Die kühle Oktoberluft trägt die Stimmen über den Platz. Menschen jeden Alters stehen Seite an Seite, Kerzen flackern im Wind. Wir sind in Frankfurt, wo sich wie in vielen hessischen Städten Menschen zu Mahnwachen versammelt haben. Ein Jahr nach dem Hamas-Terror vom 7. Oktober gedenken wir der Opfer mit stiller Anteilnahme und klaren Botschaften gegen Antisemitismus.
Die Solidaritätsbekundungen ziehen sich durch ganz Hessen. In Kassel, Darmstadt und Wiesbaden finden ähnliche Veranstaltungen statt. Besonders bewegend ist die Präsenz vieler junger Menschen, die Schilder mit den Namen der Opfer hochhalten. Eine Studentin erzählt mir: «Wir stehen hier, weil das Vergessen die größte Gefahr ist.» Zwischen den Teilnehmern sehe ich auch Überlebende und Angehörige, deren Gesichter von Trauer gezeichnet sind. Vor einigen Tagen sprach ich mit Daniel Neumann, dem Direktor des Landesverbandes der Jüdischen Gemeinden in Hessen. «Diese Mahnwachen sind nicht nur Erinnerung, sondern auch ein Zeichen gegen den wachsenden Antisemitismus in unserem Land», betonte er.

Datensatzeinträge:
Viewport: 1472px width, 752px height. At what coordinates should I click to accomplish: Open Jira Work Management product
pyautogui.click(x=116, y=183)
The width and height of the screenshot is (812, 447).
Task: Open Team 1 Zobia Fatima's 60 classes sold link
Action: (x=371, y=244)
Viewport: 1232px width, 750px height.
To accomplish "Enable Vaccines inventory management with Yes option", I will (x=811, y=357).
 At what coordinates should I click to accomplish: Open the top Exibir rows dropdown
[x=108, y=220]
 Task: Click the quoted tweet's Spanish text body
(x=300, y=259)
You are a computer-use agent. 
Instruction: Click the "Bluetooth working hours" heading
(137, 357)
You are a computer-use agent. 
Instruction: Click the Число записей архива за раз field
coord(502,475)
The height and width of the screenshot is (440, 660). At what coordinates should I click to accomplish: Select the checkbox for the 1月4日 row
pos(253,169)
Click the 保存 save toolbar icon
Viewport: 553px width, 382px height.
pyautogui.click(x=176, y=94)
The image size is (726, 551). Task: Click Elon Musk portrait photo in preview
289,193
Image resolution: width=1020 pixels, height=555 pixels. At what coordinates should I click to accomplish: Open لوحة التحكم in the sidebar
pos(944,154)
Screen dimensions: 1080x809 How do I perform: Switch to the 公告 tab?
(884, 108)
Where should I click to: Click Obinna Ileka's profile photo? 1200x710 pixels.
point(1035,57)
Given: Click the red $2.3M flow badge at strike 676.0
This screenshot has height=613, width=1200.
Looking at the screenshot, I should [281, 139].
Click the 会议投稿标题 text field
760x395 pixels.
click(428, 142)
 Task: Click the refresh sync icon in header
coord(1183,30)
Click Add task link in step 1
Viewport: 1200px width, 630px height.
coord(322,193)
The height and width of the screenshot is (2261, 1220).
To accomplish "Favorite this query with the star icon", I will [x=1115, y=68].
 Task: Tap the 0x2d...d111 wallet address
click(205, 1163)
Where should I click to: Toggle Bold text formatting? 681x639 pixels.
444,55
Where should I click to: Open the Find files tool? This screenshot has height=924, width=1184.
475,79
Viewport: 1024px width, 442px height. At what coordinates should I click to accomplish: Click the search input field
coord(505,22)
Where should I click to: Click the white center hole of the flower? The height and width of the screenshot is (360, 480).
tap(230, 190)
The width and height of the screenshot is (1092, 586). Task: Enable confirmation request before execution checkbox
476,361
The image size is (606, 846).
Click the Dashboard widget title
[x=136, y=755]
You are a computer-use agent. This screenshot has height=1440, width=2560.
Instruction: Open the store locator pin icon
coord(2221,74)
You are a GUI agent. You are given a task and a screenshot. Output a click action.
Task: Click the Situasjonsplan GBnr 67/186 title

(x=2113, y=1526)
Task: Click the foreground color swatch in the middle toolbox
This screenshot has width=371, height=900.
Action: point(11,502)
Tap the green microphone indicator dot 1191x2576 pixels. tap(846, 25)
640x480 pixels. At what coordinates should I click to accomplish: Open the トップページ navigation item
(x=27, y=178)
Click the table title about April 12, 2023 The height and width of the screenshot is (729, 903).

▸ AUFGABEN
**A)** Beantworte zum Bericht über die Mahnwachen in Hessen folgende Fragen:
(i) In welcher Stadt versammeln sich die Menschen zu Beginn des Berichts?
(ii) In welchen drei weiteren hessischen Städten finden ähnliche Veranstaltungen statt?
(iii) Welches Amt hat Daniel Neumann?
**B)** Schreib den Bericht über die Mahnwachen in Hessen im Anschluss an seinen letzten Satz weiter.

▸ ANTWORTEN JE AUFGABE
**A)**
(i) In Frankfurt.
(ii) In Kassel, Darmstadt und Wiesbaden.
(iii) Er ist Direktor des Landesverbandes der Jüdischen Gemeinden in Hessen.

**B)**
Mir fällt auf, wie unterschiedlich die Menschen hier sind – verschiedene Religionen, Altersgruppen, politische Richtungen. Dennoch eint sie heute das gemeinsame Gedenken. Die hessischen Behörden haben die Sicherheitsmaßnahmen verstärkt, denn die Polarisierung hat seit dem Terrorangriff zugenommen.
In dieser Stunde der Besinnung wird mir wieder bewusst: Das Erinnern ist mehr als Pflicht – es ist Grundlage für Versöhnung. Während die Kerzen langsam niederbrennen, bleibt die Hoffnung, dass diese Solidarität nicht mit dem Ende der Veranstaltung erlischt, sondern in unseren Alltag hineinwirkt. Gemeinsam gegen das Vergessen.